Валерий Баранов - Теория бессмертия
— Как я пойду? Ты с меня уже юбку снял…
Вдруг у Татьяны вырвался короткий сдавленный стон. Дальше Соколов не понял торопливо и выразительно сказанных ею слов, но тон понял. Таинственная их интимность, дрожью отозвалась в его сердце.
— Хочу тебя.
— Ты мне нужен на всю ночь. Отделайся от Светки. Я буду ждать здесь до шести.
И вот, голоса стихли, удаляясь, а Соколов всё стоял, очумело, глядя на себя в зеркало, боясь перевести дух. Сначала он был удивлён — почему-то всякие сношения его новой сегодняшней знакомой с каким-то вообще мужчиной, представлялись более отвлечёнными, более безличными. А сейчас, возле зеркала, его, как волной накрыло, новое чувство, бурное и неизведанное.
Он не знал, что это было — восторг или отвращение, чувствовал только, что всё в нём перемутилось. И когда он шёл обратно в зал, чувствовал себя очень одиноким, брошенным, и растроганным до слёз — всё, из-за её, Татьяны, сдавленного стона и дальше, быстрых горячих, непонятных слов, полных страстной благодарности, ещё звучавших в его ушах.

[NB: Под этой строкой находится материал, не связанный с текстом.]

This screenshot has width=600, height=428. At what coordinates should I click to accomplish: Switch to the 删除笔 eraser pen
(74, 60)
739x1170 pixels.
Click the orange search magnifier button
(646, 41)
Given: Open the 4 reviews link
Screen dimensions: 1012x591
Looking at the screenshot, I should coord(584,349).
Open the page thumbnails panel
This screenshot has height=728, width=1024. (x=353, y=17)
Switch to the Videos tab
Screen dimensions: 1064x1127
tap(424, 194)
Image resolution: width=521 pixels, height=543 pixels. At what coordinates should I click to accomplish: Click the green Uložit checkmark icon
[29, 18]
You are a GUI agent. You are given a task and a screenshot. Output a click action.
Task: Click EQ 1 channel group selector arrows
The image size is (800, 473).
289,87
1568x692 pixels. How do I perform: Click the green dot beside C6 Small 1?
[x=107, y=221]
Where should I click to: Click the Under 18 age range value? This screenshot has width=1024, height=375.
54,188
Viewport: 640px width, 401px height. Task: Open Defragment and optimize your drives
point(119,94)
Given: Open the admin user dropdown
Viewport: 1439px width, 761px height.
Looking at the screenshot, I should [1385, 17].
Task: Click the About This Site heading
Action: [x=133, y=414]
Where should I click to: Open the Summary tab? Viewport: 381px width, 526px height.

Когда Соколов возвратился в зал, увидел, что Татьяна уже сидит за столом именно там, где для себя и для неё он занимал место — значит, ей подсказали. Он пробрался к свободному стулу.
В момент, когда Соколов садился, Татьяна оглянулась на него. Удивительно бледное лицо, горящие глаза. Невозможно! Она взглянула на него из темноты своей страсти, из будущей ночи, которую уже отдала другому мужчине, и он понял, что видит красивейшую женщину на свете.
Потом, даже через много лет, когда он пробовал себе представлять женский, какой-то отвлечённый образ, эталоном истинной красоты женщины, в его воображении возникала именно Татьяна.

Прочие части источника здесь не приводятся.